Cependant, l’idée plus large est plus importante : les gens en auront-ils simplement marre de la cryptographie et cesseront-ils d’utiliser ou de construire sur des chaînes de blocs ? La raison pour laquelle cela peut sembler être une question saillante pour The Economist est la même raison pour laquelle cela semble ridicule à toute compréhension de la cryptographie. À partir de Bitcoin, les réseaux décentralisés sont des tentatives de création de systèmes alternatifs où la principale distinction est de savoir si vous devez faire confiance à quelqu’un d’autre pour les utiliser.

Les blockchains tiennent la promesse de l’absence de confiance avec plus ou moins de succès. Il est également vrai que l’industrie a en grande partie recréé le problème des institutions centralisées en s’appuyant fortement sur les échanges d’entreprises et les rampes d’accès. Mais quand certains comme Paul Krugman disent qu’il n’a «jamais été clair exactement pourquoi quelqu’un d’autre que des criminels voudrait» envoyer des paiements peer-to-peer, cela ressemble à un manque d’imagination aigu.

La crypto est tournée vers l’avenir – ses innovations clés impliquent des changements sociétaux à long terme (apprendre à conserver soi-même ses actifs, réinventer ce qu’est l’argent, créer de nouveaux modes d’action collective). Et bien qu’aujourd’hui nous soyons confrontés à toutes les façons dont la crypto peut échouer, il existe encore de nombreuses échéances où elle peut réussir.

Plus tôt ce mois-ci, l’économiste de Harvard, Matthew Ferranti, a publié un article de recherche sur les situations dans lesquelles il est logique que les banques centrales détiennent des bitcoins. Probablement le produit de mois de recherche, l’étude de cas de Ferranti a été publiée à un moment où ses conclusions ne sembleraient probablement jamais plus ridicules à ses pairs.

Le bitcoin survivra-t-il, et encore moins remplacera-t-il partiellement les actifs dits sans risque comme les bons du Trésor américain ou les dollars ? Le pari de Ferranti n’est pas idéologique, mais il suppose que même les États-nations pourraient avoir une utilité pour un actif « à l’épreuve des sanctions » comme BTC. Ce cas n’a même pas besoin de jouer pour que le bitcoin réussisse – mais cela validerait l’idée que l’argent n’a pas besoin d’avoir un bailleur de fonds centralisé.

La crypto n’a pas à remplacer la finance, le bitcoin n’a pas à devenir la seule monnaie et les protocoles décentralisés n’ont pas besoin d’éliminer les entreprises – mais ils existent comme alternatives.

Voir également: Bitcoin est-il une « assurance Armageddon » ?

Dans une certaine mesure, même si ce n’est pas une comptabilité parfaite, les « Bitcoin Obituaries » de 99 Bitcoins sont une tentative de mettre des données derrière une perception largement partagée selon laquelle les médias sont biaisés contre la crypto.

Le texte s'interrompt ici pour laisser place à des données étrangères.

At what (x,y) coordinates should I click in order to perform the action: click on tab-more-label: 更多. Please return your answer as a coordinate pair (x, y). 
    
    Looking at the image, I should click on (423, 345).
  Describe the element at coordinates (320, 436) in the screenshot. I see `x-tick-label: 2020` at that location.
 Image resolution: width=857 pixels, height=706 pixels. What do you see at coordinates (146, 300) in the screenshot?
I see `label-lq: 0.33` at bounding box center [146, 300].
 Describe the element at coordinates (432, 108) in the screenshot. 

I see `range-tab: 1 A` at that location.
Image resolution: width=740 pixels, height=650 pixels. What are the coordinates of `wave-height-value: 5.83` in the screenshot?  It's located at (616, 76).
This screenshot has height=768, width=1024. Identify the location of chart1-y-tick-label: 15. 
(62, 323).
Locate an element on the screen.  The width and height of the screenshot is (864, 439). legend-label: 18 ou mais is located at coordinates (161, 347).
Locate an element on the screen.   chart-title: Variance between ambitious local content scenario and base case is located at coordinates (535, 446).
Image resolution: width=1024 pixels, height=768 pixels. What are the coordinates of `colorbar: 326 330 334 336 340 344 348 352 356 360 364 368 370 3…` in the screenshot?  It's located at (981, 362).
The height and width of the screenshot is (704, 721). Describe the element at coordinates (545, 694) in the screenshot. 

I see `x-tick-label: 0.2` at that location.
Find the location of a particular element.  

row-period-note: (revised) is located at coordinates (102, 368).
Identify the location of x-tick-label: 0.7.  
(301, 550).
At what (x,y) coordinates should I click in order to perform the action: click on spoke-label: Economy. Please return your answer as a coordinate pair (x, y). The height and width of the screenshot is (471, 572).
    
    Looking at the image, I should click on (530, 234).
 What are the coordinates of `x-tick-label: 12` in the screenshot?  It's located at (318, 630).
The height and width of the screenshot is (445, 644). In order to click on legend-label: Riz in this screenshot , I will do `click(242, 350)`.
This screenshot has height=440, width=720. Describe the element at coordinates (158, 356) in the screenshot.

À une époque où la confiance dans les médias est au plus bas, dire que les gens perdront confiance dans la crypto semble particulièrement hors de propos – la crypto a toujours consisté à minimiser la confiance dans les gens.

Les vues et opinions exprimées ici sont les vues et opinions de l’auteur et ne reflètent pas nécessairement celles de Nasdaq, Inc.

nasdaq

Toutes les actualités du site n'expriment pas le point de vue du site, mais nous transmettons cette actualité automatiquement et la traduisons grâce à une technologie programmatique sur le site et non à partir d'un éditeur humain.